> OBJECTIVE: Please transcribe the listing word for word, beginning at the line that contains "Go to 租后风险 in the sidebar" and continuing to the end of the listing. Leave the pictures out of your copy.

> RECORDS:

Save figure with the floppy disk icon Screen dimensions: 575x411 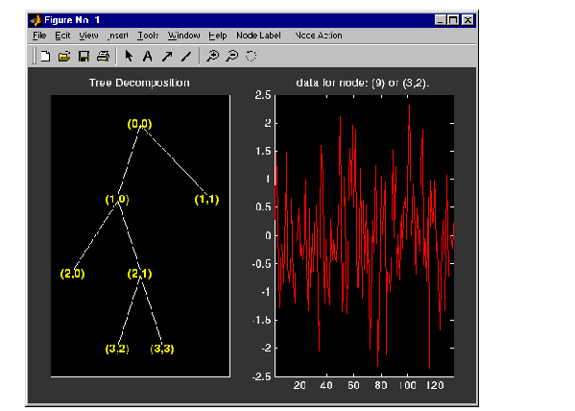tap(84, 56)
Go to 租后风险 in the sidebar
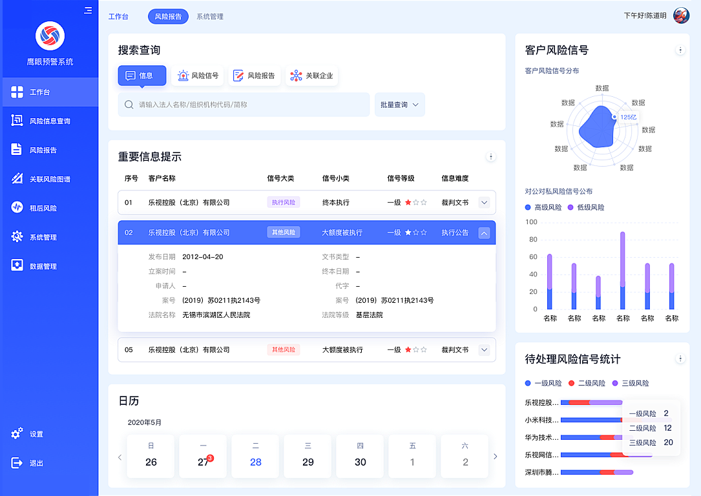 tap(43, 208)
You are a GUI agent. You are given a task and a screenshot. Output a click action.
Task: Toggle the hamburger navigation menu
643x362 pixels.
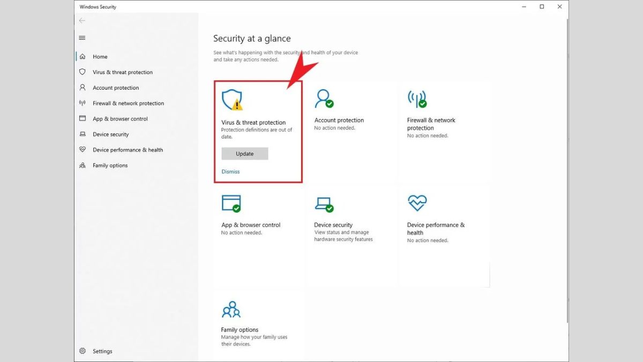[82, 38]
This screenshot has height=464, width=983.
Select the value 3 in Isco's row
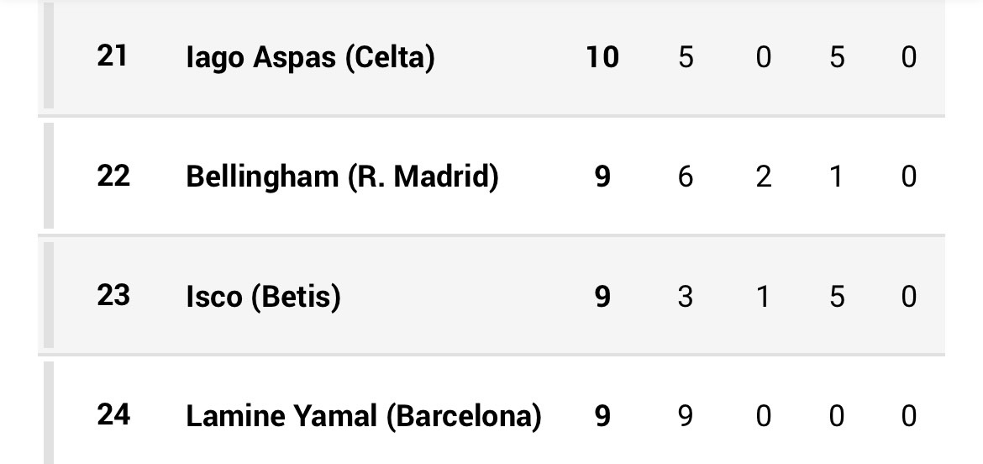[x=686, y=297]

> EXPECTED ANSWER:
Go to 租后风险 in the sidebar
 tap(43, 208)
You are a GUI agent. You are given a task and a screenshot. Output a click action.
Task: Toggle the hamburger navigation menu
643x362 pixels.
[82, 38]
This screenshot has height=464, width=983.
Select the value 3 in Isco's row
[x=686, y=297]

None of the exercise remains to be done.